Ukrainian film director and animator (born 1965)

Stepan Mykolaiovych Koval (Note: Степа́н Микола́йович Ко́валь) (born 18 July 1965) is a Ukrainian film director and animator. Recipient of both the Berlin Film Festival Silver Bear and the Taras Shevchenko National Prize in 2017.

==Early life and education ==
Born on 18 July 1965, in the Ukrainian city of Samar. In 1993, Koval graduated from the National Academy of Visual Arts and Architecture. Following this, in 1998, he completed her studies at the Kyiv National I. K. Karpenko-Kary Theatre, Cinema and Television University, specializing as an animated film director.

== Career ==
From 1984 to 1987, Koval worked as a technician-architect in the villages of Krynychky in the Dnipropetrovsk Oblast and Samar. Following this, between 1997 and 2001, he served as a computer artist for TV graphics at the agency VIKNA, and from 2001 to 2005, she worked with the TV company TET. Since 2006, he has held the position of main director at the Novatorfilm studio in Kyiv, where she has been instrumental in leading various creative endeavors and productions.

One of the three most renowned film festivals in the world, the Silver Bear Berlinale, has recognized the short film The Tram Was Going, Number Nine as the first (and thus far, the last) in the history of Ukrainian cinema in 2002. With the help of a group of youthful aficionados and industry professionals, he has been organizing an multi-episode project called My Country Is Ukraine, since 2009. He has held the position of artistic director for the animation project.

Koval claims that making a cartoon takes a lot of work. "In the Soviet era, the system was only constructed, and the artist's job was to simply sit at work for a set length of time and make something."

== Political positions ==
Koval, the creator of Novator studio, expressed to the Kyiv Post that he believed the initial approach required some elements of communist ideology and propaganda. This approach aimed to establish trust in the system before eventually fostering the development of original content. However, he noted the impracticality of addressing broader systemic issues within this framework. According to him, the state began to allocate more funds for feature and animated films since he was awarded the Silver Bear.

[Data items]
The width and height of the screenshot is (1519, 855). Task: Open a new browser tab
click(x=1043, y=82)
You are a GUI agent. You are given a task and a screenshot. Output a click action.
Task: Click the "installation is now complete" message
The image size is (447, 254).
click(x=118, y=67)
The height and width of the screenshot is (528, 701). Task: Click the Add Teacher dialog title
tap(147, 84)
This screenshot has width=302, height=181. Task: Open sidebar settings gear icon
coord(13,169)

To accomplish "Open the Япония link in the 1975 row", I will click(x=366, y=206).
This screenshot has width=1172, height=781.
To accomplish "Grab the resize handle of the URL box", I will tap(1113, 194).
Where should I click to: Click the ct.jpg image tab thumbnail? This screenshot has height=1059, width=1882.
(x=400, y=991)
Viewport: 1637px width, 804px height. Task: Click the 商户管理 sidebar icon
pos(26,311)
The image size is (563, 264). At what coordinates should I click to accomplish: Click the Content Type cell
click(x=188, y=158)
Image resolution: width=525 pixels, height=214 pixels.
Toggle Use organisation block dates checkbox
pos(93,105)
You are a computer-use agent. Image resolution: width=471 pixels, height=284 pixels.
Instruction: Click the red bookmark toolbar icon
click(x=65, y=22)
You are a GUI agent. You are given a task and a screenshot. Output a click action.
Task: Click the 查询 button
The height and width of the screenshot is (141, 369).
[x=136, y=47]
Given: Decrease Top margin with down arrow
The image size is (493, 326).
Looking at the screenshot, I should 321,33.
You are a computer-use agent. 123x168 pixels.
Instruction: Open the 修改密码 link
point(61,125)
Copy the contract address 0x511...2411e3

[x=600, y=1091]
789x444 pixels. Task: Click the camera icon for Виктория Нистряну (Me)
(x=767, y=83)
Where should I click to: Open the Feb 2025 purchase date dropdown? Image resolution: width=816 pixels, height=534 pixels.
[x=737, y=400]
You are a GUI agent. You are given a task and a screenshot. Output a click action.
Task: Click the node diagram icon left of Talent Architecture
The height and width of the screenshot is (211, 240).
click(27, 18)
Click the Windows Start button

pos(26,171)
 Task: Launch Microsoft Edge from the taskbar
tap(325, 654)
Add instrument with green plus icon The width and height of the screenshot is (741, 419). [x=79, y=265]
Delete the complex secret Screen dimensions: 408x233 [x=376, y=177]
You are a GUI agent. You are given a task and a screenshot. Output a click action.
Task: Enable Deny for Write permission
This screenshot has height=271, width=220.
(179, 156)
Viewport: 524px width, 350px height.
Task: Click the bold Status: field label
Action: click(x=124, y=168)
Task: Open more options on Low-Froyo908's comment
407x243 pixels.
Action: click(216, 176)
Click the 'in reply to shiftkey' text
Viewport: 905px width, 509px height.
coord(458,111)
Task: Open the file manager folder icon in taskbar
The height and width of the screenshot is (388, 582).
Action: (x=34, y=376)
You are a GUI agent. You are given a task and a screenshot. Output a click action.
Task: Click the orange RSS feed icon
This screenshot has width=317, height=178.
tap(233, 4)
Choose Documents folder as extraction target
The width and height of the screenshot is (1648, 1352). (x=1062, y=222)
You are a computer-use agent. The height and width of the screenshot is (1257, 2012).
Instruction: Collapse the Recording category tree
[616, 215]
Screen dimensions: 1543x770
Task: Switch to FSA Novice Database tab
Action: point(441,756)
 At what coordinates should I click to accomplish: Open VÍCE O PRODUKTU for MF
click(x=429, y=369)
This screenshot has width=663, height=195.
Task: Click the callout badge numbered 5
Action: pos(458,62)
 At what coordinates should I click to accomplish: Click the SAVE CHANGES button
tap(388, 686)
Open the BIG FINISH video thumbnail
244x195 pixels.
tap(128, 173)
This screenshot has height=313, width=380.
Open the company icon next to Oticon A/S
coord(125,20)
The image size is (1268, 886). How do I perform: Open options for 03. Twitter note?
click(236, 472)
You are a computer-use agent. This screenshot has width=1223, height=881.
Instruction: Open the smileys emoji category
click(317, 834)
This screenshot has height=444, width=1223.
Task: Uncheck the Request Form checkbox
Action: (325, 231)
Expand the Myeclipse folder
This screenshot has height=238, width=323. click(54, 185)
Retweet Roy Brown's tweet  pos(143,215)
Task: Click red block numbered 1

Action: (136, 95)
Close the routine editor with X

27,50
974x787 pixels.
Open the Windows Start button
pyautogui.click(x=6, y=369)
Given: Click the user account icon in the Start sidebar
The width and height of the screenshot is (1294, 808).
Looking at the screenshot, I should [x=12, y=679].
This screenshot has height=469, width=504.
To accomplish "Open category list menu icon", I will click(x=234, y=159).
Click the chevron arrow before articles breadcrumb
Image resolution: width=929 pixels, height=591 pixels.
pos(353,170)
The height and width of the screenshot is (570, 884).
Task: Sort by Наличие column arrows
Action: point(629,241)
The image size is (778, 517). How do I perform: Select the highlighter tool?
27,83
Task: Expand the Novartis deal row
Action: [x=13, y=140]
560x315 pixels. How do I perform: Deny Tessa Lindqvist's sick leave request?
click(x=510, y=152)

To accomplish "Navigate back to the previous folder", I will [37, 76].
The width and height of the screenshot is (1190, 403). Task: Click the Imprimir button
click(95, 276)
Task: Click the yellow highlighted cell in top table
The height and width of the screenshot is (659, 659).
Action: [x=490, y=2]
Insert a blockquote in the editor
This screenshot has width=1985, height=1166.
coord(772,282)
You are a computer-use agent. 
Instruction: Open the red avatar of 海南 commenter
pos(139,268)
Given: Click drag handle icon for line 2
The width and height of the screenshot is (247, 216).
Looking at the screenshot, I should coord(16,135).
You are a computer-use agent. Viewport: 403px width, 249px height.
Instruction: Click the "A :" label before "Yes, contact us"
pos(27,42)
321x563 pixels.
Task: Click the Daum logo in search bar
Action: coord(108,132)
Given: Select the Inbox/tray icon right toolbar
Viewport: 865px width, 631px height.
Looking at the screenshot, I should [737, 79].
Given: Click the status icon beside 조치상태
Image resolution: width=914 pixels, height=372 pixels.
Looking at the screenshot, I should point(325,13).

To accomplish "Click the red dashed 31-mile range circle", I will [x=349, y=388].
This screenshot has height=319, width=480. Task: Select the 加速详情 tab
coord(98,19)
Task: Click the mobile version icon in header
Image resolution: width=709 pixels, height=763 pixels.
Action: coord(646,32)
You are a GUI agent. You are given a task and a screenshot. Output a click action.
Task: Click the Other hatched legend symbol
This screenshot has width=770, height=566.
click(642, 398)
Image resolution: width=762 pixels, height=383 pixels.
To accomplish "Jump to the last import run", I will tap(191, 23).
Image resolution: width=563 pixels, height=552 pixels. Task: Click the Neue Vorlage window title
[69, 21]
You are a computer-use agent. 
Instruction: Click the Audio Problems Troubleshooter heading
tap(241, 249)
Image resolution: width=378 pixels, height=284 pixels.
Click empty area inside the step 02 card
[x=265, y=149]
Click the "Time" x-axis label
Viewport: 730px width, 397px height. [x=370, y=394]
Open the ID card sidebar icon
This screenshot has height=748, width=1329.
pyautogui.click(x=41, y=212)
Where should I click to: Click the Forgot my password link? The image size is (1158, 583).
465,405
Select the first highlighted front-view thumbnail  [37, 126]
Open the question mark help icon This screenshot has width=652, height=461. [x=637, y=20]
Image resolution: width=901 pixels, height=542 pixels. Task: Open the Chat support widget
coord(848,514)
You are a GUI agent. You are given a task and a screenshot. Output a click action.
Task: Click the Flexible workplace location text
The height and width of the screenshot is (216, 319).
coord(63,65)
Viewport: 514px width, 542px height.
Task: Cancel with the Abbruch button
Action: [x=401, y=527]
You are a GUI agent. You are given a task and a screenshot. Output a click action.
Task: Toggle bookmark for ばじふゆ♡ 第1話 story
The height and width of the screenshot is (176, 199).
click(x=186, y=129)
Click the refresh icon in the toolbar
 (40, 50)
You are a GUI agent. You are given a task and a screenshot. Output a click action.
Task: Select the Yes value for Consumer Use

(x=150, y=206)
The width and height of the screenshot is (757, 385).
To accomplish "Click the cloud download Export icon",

TASK SET:
A - Summarize the Koval biography in two sentences.
B - Write out everything in the Koval biography from "Stepan Mykolaiovych Koval" down to "Prize in 2017.".
C - List every educational institution and employer named in the "Early life and education" and "Career" sections of the Koval biography.

RESULTS FOR EACH TASK:
A - Stepan Mykolaiovych Koval, born 18 July 1965, is a Ukrainian film director and animator who received both the Berlin Film Festival Silver Bear and the Taras Shevchenko National Prize in 2017. Koval graduated from the National Academy of Visual Arts and Architecture in 1993 and has held the position of main director at the Novatorfilm studio in Kyiv since 2006.

B -
Stepan Mykolaiovych Koval (Note: Степа́н Микола́йович Ко́валь) (born 18 July 1965) is a Ukrainian film director and animator. Recipient of both the Berlin Film Festival Silver Bear and the Taras Shevchenko National Prize in 2017.

C -
- National Academy of Visual Arts and Architecture
- Kyiv National I. K. Karpenko-Kary Theatre, Cinema and Television University
- VIKNA
- TET
- Novatorfilm studio